Mashable yesterday published the sneak peak of a new look after a colleague spotted some pretty major changes on his page.

In fact, you could easily be mistaken into thinking you were looking at a combination of your Facebook and Google+ profiles.

The new look sees the familiar left-hand side profile picture and enlarged header photo, a lot like Facebook’s timeline.

And the new look also seems to be giving greater focus to images and video in a more horizontal layout of ‘boxes’ of content,  similar to those popularised by Google+ or Pinterest. 

So what?

Along with greater focus on mobile users, this seems to signal the convergence towards a more ‘unified’ look across social media platforms where the lines are starting to blur.

The ‘box’ format will not only ensure images are more visible, but also video content, so that we can all watch those Twitter Vines more easily.

And clearly it would generate greater advertising revenue for Twitter.

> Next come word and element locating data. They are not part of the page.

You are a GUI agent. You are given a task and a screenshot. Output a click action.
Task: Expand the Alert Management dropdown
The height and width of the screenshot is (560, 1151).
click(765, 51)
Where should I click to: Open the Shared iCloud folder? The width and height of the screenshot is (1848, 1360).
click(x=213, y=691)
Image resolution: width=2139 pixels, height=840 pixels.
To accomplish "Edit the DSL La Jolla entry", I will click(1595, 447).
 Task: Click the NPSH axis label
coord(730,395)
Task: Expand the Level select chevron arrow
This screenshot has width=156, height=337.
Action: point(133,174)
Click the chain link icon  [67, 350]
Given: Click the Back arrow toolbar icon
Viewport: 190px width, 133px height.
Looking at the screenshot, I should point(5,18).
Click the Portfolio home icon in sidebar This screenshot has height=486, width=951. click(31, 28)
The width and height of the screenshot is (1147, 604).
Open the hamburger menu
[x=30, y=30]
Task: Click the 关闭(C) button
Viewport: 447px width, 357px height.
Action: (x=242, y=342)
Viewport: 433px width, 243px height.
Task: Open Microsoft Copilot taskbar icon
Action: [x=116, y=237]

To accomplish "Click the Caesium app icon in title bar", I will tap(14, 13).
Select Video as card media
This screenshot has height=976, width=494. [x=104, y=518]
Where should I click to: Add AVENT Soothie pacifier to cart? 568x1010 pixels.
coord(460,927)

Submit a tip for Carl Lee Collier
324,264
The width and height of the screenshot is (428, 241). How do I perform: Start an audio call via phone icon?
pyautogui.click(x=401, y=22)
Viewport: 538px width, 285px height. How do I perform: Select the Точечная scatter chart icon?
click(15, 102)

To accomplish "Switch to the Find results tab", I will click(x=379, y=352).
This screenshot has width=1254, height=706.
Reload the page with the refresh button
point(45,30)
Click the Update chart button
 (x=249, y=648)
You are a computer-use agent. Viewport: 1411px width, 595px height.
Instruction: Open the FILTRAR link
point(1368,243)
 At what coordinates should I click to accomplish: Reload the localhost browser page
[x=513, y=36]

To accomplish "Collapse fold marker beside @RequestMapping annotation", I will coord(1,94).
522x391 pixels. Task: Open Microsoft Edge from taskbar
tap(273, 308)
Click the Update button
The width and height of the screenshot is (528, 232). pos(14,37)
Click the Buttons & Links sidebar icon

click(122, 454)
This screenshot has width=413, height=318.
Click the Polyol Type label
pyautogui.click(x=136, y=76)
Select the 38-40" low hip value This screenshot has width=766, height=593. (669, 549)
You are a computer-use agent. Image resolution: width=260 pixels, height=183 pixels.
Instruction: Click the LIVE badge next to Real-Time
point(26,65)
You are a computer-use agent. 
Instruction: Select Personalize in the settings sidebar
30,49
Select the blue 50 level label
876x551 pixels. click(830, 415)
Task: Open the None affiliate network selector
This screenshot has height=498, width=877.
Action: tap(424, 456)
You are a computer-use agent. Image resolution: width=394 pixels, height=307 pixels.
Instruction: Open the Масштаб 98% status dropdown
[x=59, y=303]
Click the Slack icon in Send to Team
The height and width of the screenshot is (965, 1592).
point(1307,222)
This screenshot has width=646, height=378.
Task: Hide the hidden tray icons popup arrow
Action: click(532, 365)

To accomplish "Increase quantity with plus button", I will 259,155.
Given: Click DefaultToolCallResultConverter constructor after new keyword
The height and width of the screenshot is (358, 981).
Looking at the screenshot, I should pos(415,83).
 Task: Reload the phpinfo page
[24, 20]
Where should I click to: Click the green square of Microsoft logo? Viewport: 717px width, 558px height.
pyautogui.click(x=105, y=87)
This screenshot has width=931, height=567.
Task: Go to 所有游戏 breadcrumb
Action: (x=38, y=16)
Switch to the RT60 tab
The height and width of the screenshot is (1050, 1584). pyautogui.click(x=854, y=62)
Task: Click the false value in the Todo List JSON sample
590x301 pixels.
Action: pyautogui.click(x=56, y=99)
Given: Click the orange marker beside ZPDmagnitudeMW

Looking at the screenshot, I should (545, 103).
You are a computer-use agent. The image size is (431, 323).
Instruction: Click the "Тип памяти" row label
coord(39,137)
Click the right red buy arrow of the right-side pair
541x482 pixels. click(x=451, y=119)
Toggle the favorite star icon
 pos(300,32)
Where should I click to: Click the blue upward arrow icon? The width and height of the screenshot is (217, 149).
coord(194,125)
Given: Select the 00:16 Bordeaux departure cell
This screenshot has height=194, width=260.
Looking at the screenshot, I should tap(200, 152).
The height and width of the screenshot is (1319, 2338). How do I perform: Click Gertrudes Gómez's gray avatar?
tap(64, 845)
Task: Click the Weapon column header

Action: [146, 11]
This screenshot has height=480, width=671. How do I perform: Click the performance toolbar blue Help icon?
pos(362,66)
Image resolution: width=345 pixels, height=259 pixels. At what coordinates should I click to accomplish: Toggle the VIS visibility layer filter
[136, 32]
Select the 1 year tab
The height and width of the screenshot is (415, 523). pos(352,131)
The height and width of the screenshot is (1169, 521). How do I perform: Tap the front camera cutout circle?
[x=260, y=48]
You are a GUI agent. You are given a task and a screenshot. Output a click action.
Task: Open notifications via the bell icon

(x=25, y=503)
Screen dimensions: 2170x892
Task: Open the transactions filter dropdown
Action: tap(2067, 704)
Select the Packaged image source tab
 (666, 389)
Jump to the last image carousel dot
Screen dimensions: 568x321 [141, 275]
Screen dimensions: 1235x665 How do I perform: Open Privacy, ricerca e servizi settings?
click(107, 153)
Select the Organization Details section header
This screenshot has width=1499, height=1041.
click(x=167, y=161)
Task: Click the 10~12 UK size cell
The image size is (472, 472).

The existing layout only allows for revenue to be generated from promoted tweets, trends and accounts, whereas a more visual design would support greater advertising opportunities for the network. 

For us users, if the design is rolled out, it does however mean we’ll have to go through and adjust our image templates (again) to ensure that profiles and headers are not skewed or cropped. The recommended header photo size in test is 1500 x 500 pixels, wider but shallower than current.

As with all of these things, Twitter is only testing this to a small user group, so it may be a while until more of us are exposed to the changes. And given that it is such a departure from the old look, time is probably a good thing before the inevitable upset amongst the Twittersphere.